READ MORE: Talk to my former Supreme Court judge

“We regret that this error occurred,” Falguni Debnath, its senior legal officer, wrote in an email. “We have several procedures in place to prevent such mistakes and this is a rare occurrence. We also regret the inconvenience and added costs for the parties.”

Before announcing the withdrawal of the judgment signed by the wrong judge, the side that won the appeal proposed that Husworth review and either assent or dissent from the judgement, having missed his chance earlier. Feldman, Hoy and Huscroft ruled the decision-making had been compromised and “this cannot now be corrected.”

This appeal was heard last November, after which the three judges would have deliberated. Feldman took on the assignment of writing the decision. Typically, after one judge writes a judgment, it normally gets circulated to the fellow panelists for comments—anything from grammatical to substantive. After the back-and-forth of comments, the final decision is recirculated for the judges’ signatures, and then court staff would process and release the decision.

The investor’s lawyer declined to comment, and the appellant’s counsel did not reply to a request.

It remains unclear where in the court’s clerical or administrative process the mistake or mistakes occurred, or how Paciocco, a well-respected jurist educated at Oxford University (according to his biography) managed to sign off on a case he didn’t otherwise participate in.

“I’ve never seen this happen.
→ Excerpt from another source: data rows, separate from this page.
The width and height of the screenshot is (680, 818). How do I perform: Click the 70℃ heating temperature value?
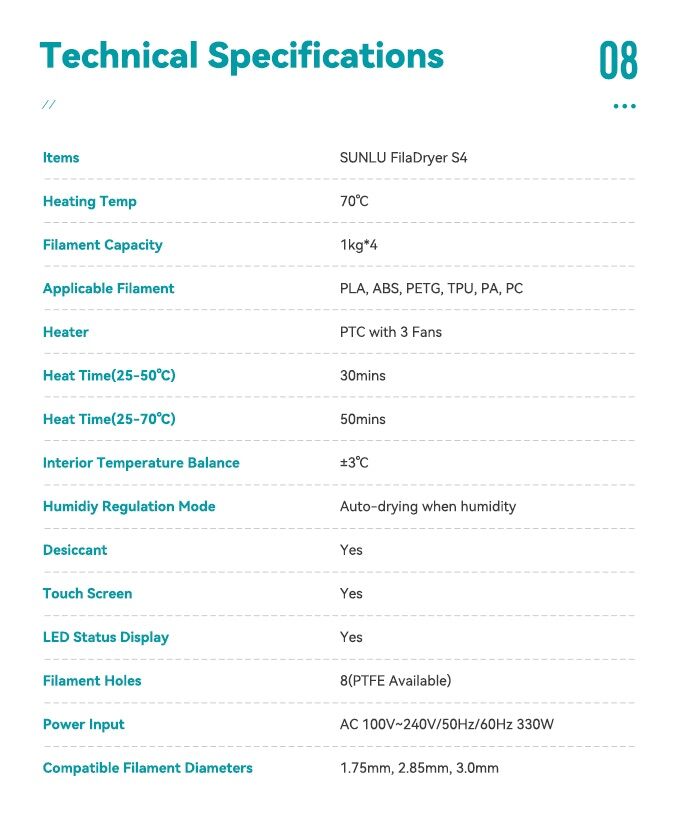354,201
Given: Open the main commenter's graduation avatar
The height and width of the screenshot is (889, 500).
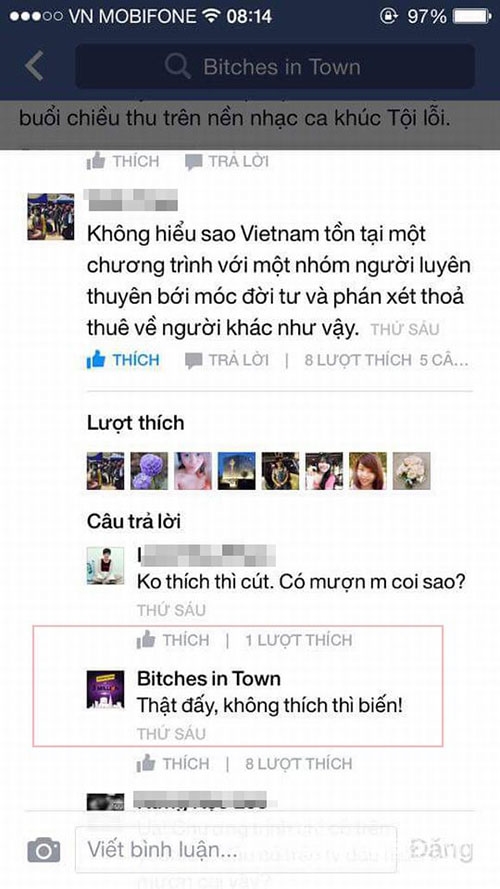Looking at the screenshot, I should coord(50,216).
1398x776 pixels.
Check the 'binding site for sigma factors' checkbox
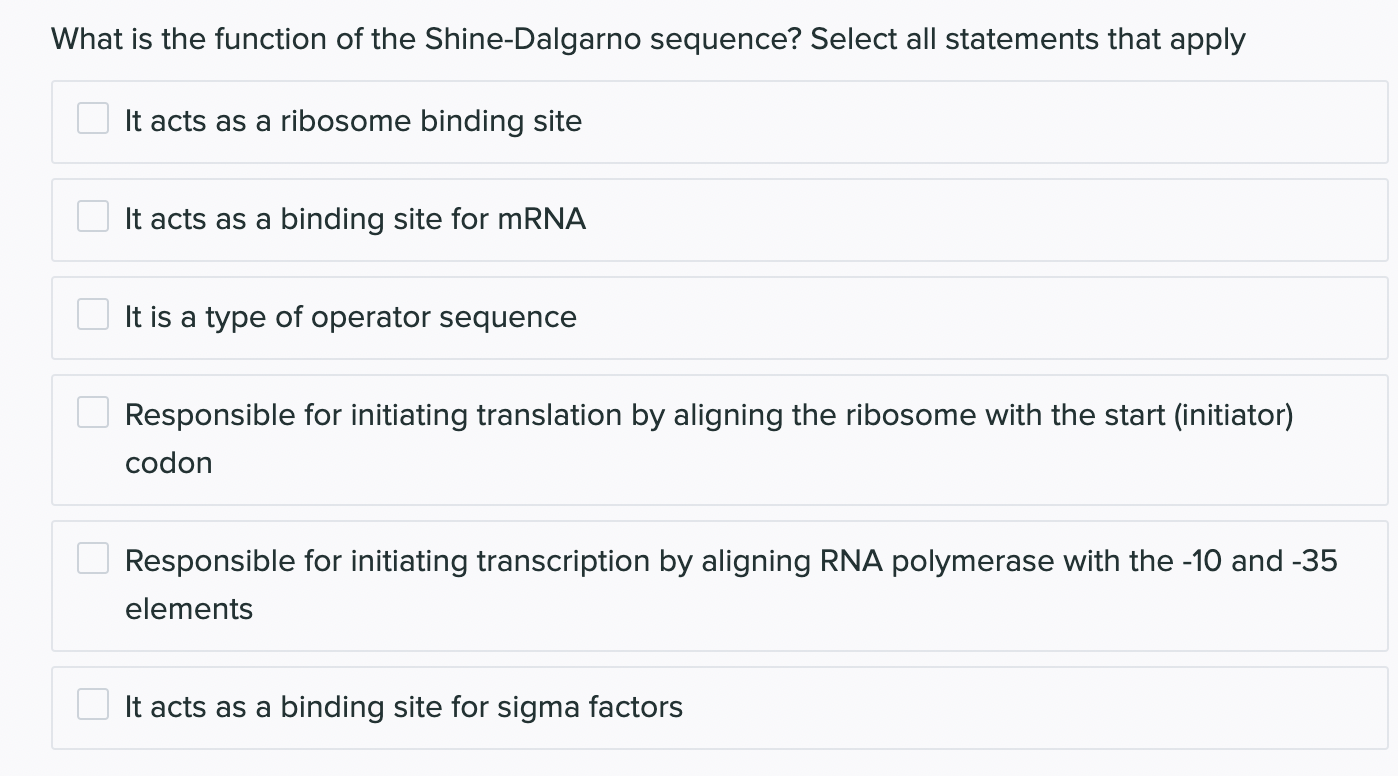(x=92, y=704)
I think it’s a unique situation, and there is no precedent for it,” says Mark Gelowitz, a litigation partner at Osler, and co-author of a book on Canadian appeal courts.

The court has to protect the integrity and confidentiality of its internal processes, and did the right thing in ordering a new panel, he said. Gelowitz also noted the high volume of cases Ontario’s appeal court handles, with various permutations of panel judges. Feldman, Hoy and Paciocco, did preside together on at least three appeals since 2018, according to a search of a decisions database.

It’s obviously “not good,” but nor should this one-off mistake be seen as anything more than that, says Allan Hutchinson, a professor at Osgoode Hall Law School. “What some people forget is courts are just workplaces, like my case universities, your case a media outlet,” he says. “Errors occur. Judges just like me and you make errors.”

What’s encouraging, says veteran criminal lawyer Frank Addario, is “they came clean about it. You like to think your checks and balances are sufficient but when they are compromised, it’s newsy.”